#### [TASK DESCRIPTION]
Quote all of the material below word for word.

_ _ _ _ _

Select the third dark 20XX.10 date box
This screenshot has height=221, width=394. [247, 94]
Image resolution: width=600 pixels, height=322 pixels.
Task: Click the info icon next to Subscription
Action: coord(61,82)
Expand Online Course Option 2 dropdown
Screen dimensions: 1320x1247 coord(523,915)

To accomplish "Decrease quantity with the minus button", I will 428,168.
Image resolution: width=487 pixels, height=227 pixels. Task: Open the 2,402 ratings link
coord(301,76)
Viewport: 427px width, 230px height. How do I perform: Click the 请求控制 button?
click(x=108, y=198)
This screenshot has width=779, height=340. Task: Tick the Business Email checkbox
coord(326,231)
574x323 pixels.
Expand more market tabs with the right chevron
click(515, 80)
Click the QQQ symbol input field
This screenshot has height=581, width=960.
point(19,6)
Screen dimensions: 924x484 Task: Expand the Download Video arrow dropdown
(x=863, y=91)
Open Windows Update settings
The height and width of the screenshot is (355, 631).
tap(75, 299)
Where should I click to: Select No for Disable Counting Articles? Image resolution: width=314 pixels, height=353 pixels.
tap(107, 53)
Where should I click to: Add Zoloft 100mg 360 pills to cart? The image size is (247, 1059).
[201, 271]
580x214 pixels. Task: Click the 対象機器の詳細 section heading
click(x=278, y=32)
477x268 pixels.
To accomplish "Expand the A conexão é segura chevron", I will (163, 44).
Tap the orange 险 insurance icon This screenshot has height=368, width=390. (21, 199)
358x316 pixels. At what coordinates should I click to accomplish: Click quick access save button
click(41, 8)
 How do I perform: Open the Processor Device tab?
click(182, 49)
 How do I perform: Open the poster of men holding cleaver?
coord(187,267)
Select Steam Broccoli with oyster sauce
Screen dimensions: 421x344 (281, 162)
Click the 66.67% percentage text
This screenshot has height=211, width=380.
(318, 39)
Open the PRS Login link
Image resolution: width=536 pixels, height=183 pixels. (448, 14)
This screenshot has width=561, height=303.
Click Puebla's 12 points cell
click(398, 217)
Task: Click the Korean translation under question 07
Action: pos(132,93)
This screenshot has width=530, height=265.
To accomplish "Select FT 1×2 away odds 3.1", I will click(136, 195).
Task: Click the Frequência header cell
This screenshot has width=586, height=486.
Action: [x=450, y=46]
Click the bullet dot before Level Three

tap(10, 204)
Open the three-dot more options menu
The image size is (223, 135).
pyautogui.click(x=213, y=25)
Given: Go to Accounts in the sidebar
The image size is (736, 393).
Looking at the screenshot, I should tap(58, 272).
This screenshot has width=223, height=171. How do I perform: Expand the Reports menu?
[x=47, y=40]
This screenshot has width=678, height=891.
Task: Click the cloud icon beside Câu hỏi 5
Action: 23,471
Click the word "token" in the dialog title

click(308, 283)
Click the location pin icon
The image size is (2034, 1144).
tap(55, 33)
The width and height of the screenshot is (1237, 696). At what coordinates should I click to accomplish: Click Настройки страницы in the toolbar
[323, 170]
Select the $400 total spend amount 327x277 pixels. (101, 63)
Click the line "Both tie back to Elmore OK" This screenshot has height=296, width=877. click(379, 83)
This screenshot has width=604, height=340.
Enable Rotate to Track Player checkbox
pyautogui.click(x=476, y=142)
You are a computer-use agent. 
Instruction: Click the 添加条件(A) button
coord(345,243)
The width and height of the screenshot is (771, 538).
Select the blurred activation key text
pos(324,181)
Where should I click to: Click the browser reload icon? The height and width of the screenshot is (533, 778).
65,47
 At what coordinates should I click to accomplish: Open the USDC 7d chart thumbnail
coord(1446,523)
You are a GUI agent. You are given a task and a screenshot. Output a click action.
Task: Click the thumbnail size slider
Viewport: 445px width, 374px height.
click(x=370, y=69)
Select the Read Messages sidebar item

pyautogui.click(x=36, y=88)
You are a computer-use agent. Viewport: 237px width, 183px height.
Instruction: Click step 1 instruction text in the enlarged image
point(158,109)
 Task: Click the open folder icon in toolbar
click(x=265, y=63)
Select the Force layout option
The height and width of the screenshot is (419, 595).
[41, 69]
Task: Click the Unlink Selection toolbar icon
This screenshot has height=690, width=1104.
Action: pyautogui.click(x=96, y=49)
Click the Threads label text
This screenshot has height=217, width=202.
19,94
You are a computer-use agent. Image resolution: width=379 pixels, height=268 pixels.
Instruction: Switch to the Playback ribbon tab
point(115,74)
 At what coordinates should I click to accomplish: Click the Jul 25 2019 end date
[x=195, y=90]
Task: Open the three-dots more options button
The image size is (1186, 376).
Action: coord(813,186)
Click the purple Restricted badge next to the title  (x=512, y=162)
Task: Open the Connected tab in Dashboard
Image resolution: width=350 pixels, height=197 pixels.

_ _ _ _ _

#### [SOLVED PROBLEM]
Select the third dark 20XX.10 date box
This screenshot has height=221, width=394. [247, 94]
Image resolution: width=600 pixels, height=322 pixels.
Task: Click the info icon next to Subscription
Action: coord(61,82)
Expand Online Course Option 2 dropdown
Screen dimensions: 1320x1247 coord(523,915)

To accomplish "Decrease quantity with the minus button", I will 428,168.
Image resolution: width=487 pixels, height=227 pixels. Task: Open the 2,402 ratings link
coord(301,76)
Viewport: 427px width, 230px height. How do I perform: Click the 请求控制 button?
click(x=108, y=198)
This screenshot has width=779, height=340. Task: Tick the Business Email checkbox
coord(326,231)
574x323 pixels.
Expand more market tabs with the right chevron
click(515, 80)
Click the QQQ symbol input field
This screenshot has height=581, width=960.
point(19,6)
Screen dimensions: 924x484 Task: Expand the Download Video arrow dropdown
(x=863, y=91)
Open Windows Update settings
The height and width of the screenshot is (355, 631).
tap(75, 299)
Where should I click to: Select No for Disable Counting Articles? Image resolution: width=314 pixels, height=353 pixels.
tap(107, 53)
Where should I click to: Add Zoloft 100mg 360 pills to cart? The image size is (247, 1059).
[201, 271]
580x214 pixels. Task: Click the 対象機器の詳細 section heading
click(x=278, y=32)
477x268 pixels.
To accomplish "Expand the A conexão é segura chevron", I will (163, 44).
Tap the orange 险 insurance icon This screenshot has height=368, width=390. (21, 199)
358x316 pixels. At what coordinates should I click to accomplish: Click quick access save button
click(41, 8)
 How do I perform: Open the Processor Device tab?
click(182, 49)
 How do I perform: Open the poster of men holding cleaver?
coord(187,267)
Select Steam Broccoli with oyster sauce
Screen dimensions: 421x344 (281, 162)
Click the 66.67% percentage text
This screenshot has height=211, width=380.
(318, 39)
Open the PRS Login link
Image resolution: width=536 pixels, height=183 pixels. (448, 14)
This screenshot has width=561, height=303.
Click Puebla's 12 points cell
click(398, 217)
Task: Click the Korean translation under question 07
Action: pos(132,93)
This screenshot has width=530, height=265.
To accomplish "Select FT 1×2 away odds 3.1", I will click(136, 195).
Task: Click the Frequência header cell
This screenshot has width=586, height=486.
Action: [x=450, y=46]
Click the bullet dot before Level Three

tap(10, 204)
Open the three-dot more options menu
The image size is (223, 135).
pyautogui.click(x=213, y=25)
Given: Go to Accounts in the sidebar
The image size is (736, 393).
Looking at the screenshot, I should tap(58, 272).
This screenshot has width=223, height=171. How do I perform: Expand the Reports menu?
[x=47, y=40]
This screenshot has width=678, height=891.
Task: Click the cloud icon beside Câu hỏi 5
Action: 23,471
Click the word "token" in the dialog title

click(308, 283)
Click the location pin icon
The image size is (2034, 1144).
tap(55, 33)
The width and height of the screenshot is (1237, 696). At what coordinates should I click to accomplish: Click Настройки страницы in the toolbar
[323, 170]
Select the $400 total spend amount 327x277 pixels. (101, 63)
Click the line "Both tie back to Elmore OK" This screenshot has height=296, width=877. click(379, 83)
This screenshot has width=604, height=340.
Enable Rotate to Track Player checkbox
pyautogui.click(x=476, y=142)
You are a computer-use agent. 
Instruction: Click the 添加条件(A) button
coord(345,243)
The width and height of the screenshot is (771, 538).
Select the blurred activation key text
pos(324,181)
Where should I click to: Click the browser reload icon? The height and width of the screenshot is (533, 778).
65,47
 At what coordinates should I click to accomplish: Open the USDC 7d chart thumbnail
coord(1446,523)
You are a GUI agent. You are given a task and a screenshot. Output a click action.
Task: Click the thumbnail size slider
Viewport: 445px width, 374px height.
click(x=370, y=69)
Select the Read Messages sidebar item

pyautogui.click(x=36, y=88)
You are a computer-use agent. Viewport: 237px width, 183px height.
Instruction: Click step 1 instruction text in the enlarged image
point(158,109)
 Task: Click the open folder icon in toolbar
click(x=265, y=63)
Select the Force layout option
The height and width of the screenshot is (419, 595).
[41, 69]
Task: Click the Unlink Selection toolbar icon
This screenshot has height=690, width=1104.
Action: pyautogui.click(x=96, y=49)
Click the Threads label text
This screenshot has height=217, width=202.
19,94
You are a computer-use agent. Image resolution: width=379 pixels, height=268 pixels.
Instruction: Switch to the Playback ribbon tab
point(115,74)
 At what coordinates should I click to accomplish: Click the Jul 25 2019 end date
[x=195, y=90]
Task: Open the three-dots more options button
The image size is (1186, 376).
Action: coord(813,186)
Click the purple Restricted badge next to the title  (x=512, y=162)
Task: Open the Connected tab in Dashboard
Image resolution: width=350 pixels, height=197 pixels.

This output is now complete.